### What to work on
In the answer, give the entries below exactly, from the first line through the line with "You are a computer-use", with every picture omitted.

Saved data entries
+ + + + +

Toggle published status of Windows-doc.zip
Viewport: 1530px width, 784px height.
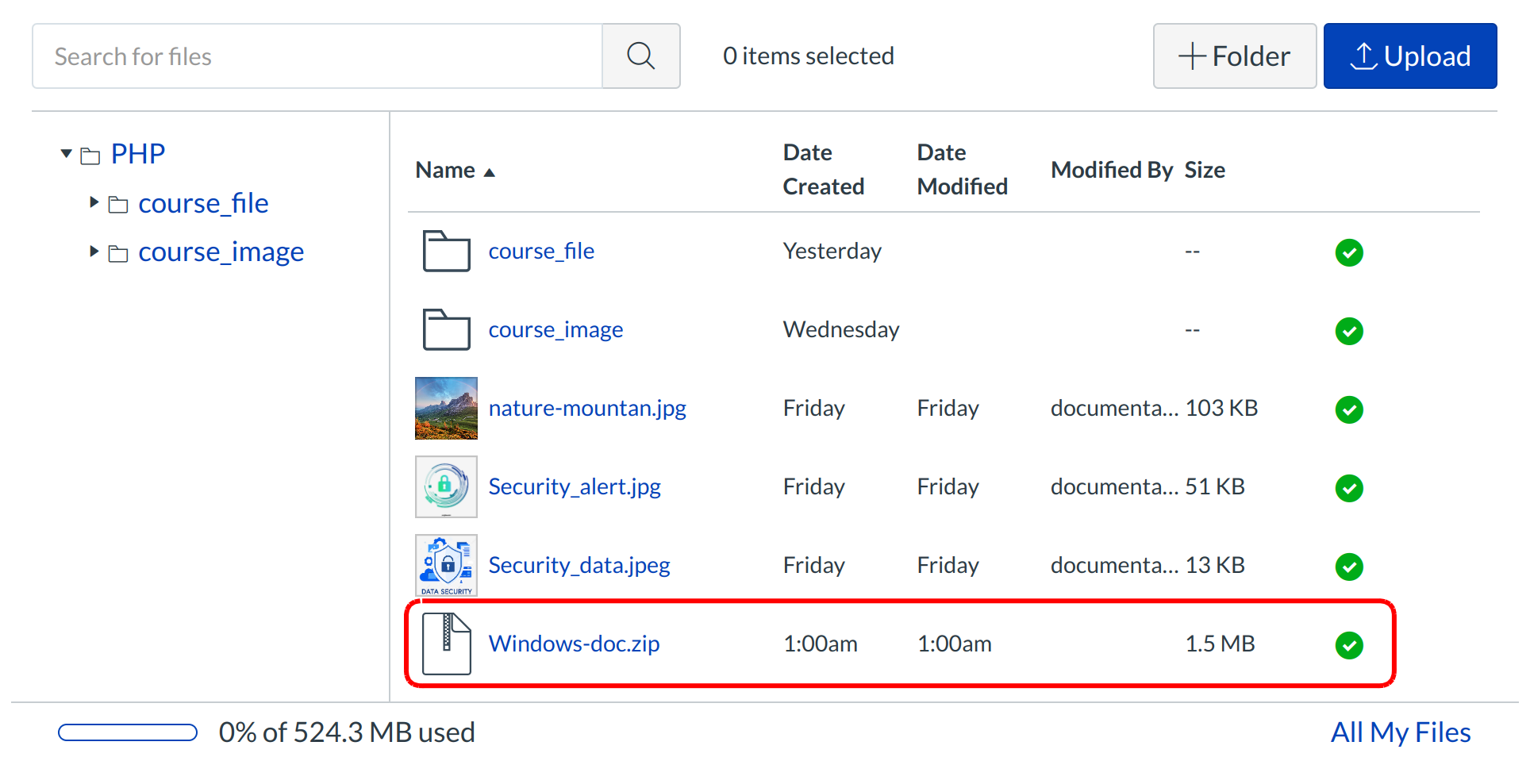(x=1348, y=645)
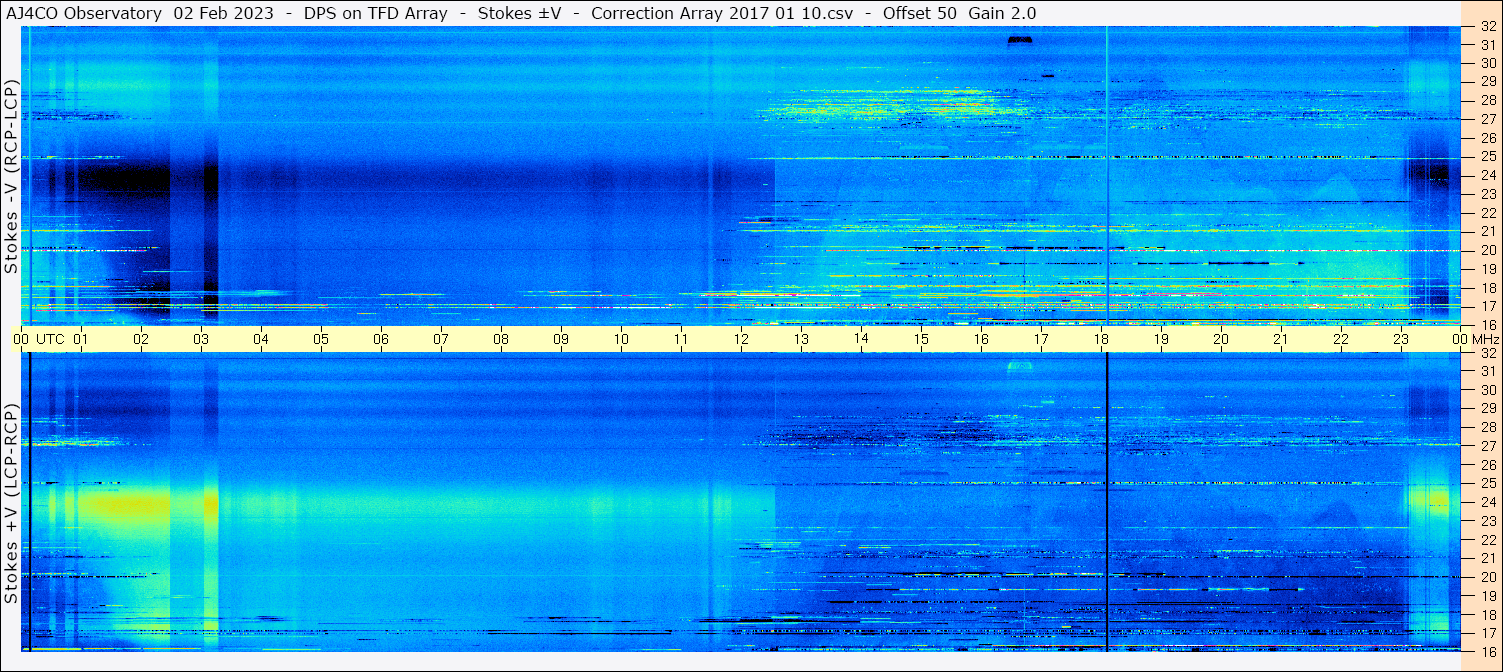Screen dimensions: 1503x672
Task: Click the 12 UTC hour marker
Action: point(741,339)
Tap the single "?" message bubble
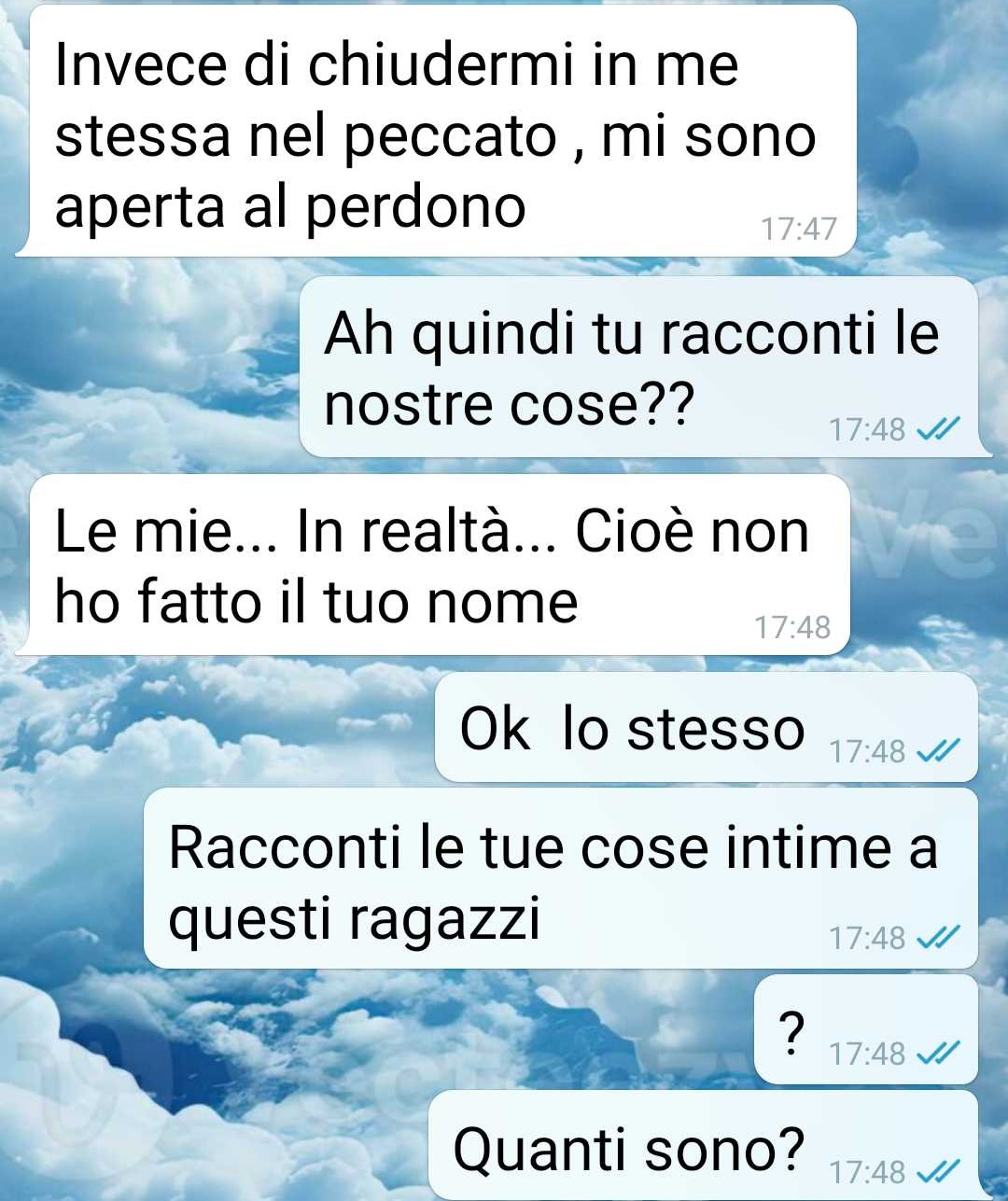The image size is (1008, 1201). 866,1029
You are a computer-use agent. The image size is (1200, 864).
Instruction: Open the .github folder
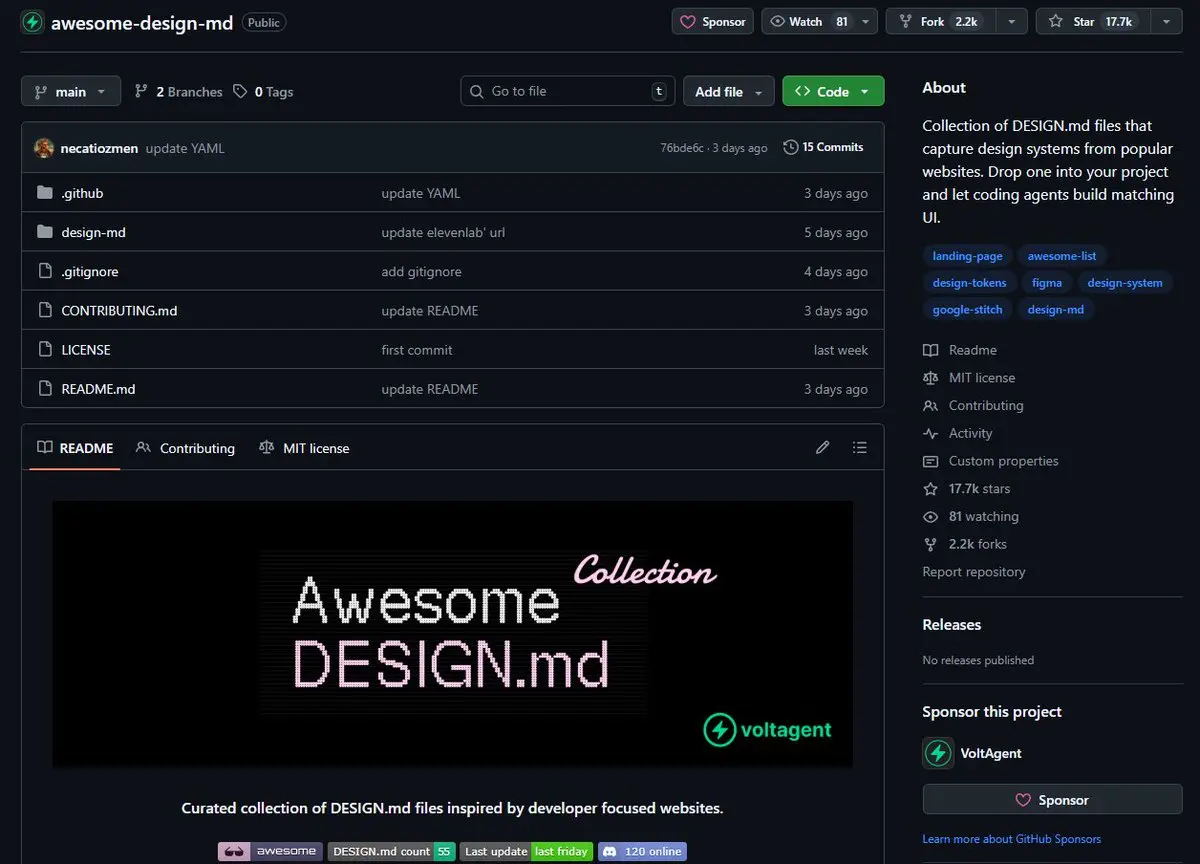coord(82,193)

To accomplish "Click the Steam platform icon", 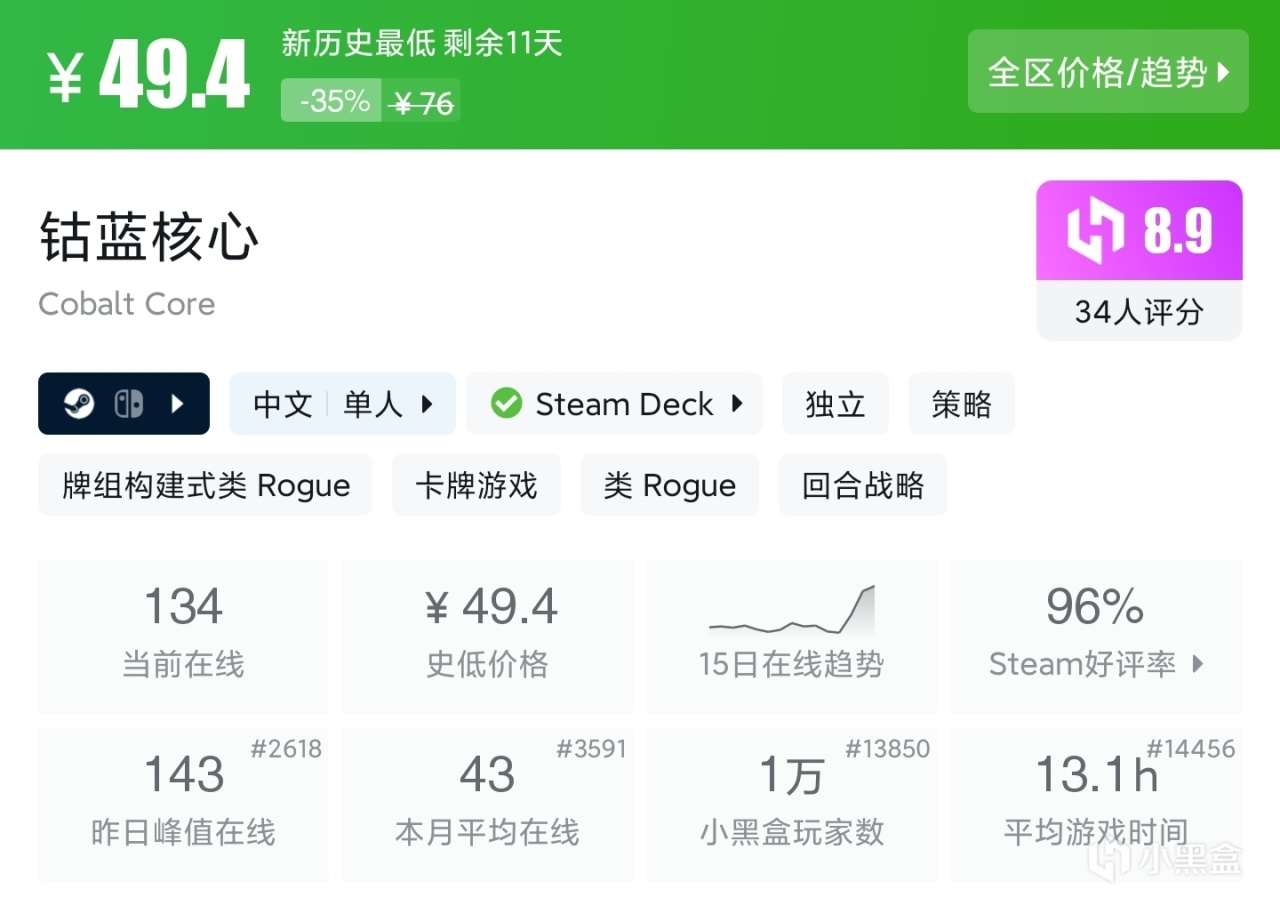I will tap(79, 404).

+ + + + +

### Answer to this exercise
Toggle published status of Windows-doc.zip
Viewport: 1530px width, 784px height.
(x=1348, y=645)
Screen dimensions: 1503x672
Task: Click the 12 UTC hour marker
Action: point(741,339)
Tap the single "?" message bubble
The image size is (1008, 1201). 866,1029
You are a computer-use agent. The image size is (1200, 864).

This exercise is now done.